Eventually Amy enrolled at East Tennessee State University in nearby Johnson City, but after two years she was screaming bored and desperate to get back into the spotlight. News of an open audition for talent at Dollywood, Dolly Parton's theme park, was all she needed to hustle out to Pigeon Forge. After singing a couple of songs, trotting through a few dance steps, and intoning some scripted material, Amy went back home to await the news.
It wasn't good. "When they told me I wasn't hired, I asked them why. They said, 'It's because you're in school, and we need someone to be in a nine-month show.' I'm like, 'Fine, I won't be in school.' 'No, we don't want you to do that.' And I told them, 'You don't understand. I hate school! I'm waiting for a reason to leave and you're it.'"
At Dollywood Amy worked from three in the afternoon until nine at night with a twelve-person revue. This wasn't enough to satisfy her urge to perform, so after a while she joined a local band that was playing in clubs from 9:30 until two each morning as well. "I sang a song every now and then and played tambourine," she explains. "Basically, I was the hood ornament."
For all the work she was doing, none of it offered the kind of creative outlet that Amy had come to crave. So, beginning in 1994, she started driving into Nashville to sing at open mic nights. Quickly she realized that her future was in Music City, so she bade farewell to Dollywood, moved to Nashville, started waiting tables by day and performing wherever she could. Soon she was able to form her own band, the Gypsy Hillbillies, and take them on the road.

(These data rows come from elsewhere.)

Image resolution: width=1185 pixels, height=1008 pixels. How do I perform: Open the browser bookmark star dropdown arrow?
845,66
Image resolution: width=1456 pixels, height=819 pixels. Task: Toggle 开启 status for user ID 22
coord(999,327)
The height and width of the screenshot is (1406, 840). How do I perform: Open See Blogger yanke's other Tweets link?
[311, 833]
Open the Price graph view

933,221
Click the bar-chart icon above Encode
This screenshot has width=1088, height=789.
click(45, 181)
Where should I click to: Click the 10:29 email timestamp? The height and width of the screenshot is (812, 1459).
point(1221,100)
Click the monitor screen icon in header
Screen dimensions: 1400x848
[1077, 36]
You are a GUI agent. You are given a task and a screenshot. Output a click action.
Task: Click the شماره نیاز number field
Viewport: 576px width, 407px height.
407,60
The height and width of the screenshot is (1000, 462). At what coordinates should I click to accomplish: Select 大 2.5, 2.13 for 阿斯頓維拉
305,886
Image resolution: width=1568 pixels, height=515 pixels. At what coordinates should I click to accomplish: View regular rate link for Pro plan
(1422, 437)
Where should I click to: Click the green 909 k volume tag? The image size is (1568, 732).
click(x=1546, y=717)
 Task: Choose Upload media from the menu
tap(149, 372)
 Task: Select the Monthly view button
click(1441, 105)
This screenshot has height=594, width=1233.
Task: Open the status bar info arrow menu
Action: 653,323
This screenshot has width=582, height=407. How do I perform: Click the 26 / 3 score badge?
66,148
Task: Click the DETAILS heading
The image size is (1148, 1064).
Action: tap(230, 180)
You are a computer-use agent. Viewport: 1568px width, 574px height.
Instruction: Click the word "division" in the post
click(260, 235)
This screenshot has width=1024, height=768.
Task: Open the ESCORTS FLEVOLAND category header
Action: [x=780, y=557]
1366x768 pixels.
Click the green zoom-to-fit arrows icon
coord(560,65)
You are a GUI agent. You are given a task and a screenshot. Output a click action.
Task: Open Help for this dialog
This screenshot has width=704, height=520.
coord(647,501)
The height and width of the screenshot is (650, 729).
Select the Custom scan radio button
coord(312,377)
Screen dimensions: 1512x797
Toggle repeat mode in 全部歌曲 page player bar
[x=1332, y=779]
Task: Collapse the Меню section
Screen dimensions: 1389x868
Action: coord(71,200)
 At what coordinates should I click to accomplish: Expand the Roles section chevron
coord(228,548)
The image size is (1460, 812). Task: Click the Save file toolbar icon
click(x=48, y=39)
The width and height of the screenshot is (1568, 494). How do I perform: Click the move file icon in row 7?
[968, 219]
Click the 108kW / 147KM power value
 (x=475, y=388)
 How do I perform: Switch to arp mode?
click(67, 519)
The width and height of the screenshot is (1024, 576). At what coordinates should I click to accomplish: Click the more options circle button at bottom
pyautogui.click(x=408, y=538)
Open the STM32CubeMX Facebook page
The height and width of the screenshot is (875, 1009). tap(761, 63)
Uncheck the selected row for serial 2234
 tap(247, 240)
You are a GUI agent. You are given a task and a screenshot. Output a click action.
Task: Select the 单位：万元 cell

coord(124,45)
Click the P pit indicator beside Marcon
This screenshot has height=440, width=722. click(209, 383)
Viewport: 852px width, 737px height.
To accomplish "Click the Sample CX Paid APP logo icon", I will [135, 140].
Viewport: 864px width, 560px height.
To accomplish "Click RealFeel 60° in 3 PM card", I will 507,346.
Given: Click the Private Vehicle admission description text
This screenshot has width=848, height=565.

Four years of gigging from coast to coast sharpened Amy's stage chops while also stimulating her to step up her songwriting. Dissatisfied with covering hit tunes, she assembled a set list from her material along with obscure album cuts that somehow spoke to her. When the band had finally run its course and Amy returned to Nashville, she was more than ready to launch her solo career.
The first step was to sign a publishing deal. Jeff Carlton, vice-president and general manager of Hamstein Music, offered one to her after hearing some of her demos. At once her work began to attract attention; with Lee Thomas Miller as her most frequent writing partner, she penned a series of songs that were picked up and recorded by artists such as Martina McBride, Roxie Dean, Amanda Wilson, and Joanna Janét. One of their collaborations with fellow writer Angela Kaset, "Dream Too Small," even made it into an episode of Dawson's Creek: Though Amy had yet to release anything under her own name, the show was deluged with requests from viewers who wanted to know more about who she was and how they could hear more of her.
Inevitably, Amy's road would lead to her own emergence as an artist. "I never set out to write songs for other people," she says. "When somebody would cut one of them, I was always pleasantly surprised and grateful. But I've always written for me. Maybe that's egotistical, but I'm really the only well I have to draw from."
On Amy Dalley that well becomes a fountain of music, overflowing with country-fresh performances served straight up. There's cautionary humor sprinkled through the crackling beat of "Romeo," the wisdom of heartache woven into "Let's Say Goodbye," and an ironic meditation on life's high and low points on "It Is What It Is," as Amy muses that her latest object of interest, a hunk spied in the aisles of Kroger's, is "so GQ he must be gay."
These songs speak in everyday language about concerns we all share, but with a musical touch that's deft, teasing, and wise, all at the same time. Professional songwriter, playful entertainer, gifted vocalist, and down-to-earth observer of worldly foibles: There's something for each of us, whether guy or gal, in Amy Dalley.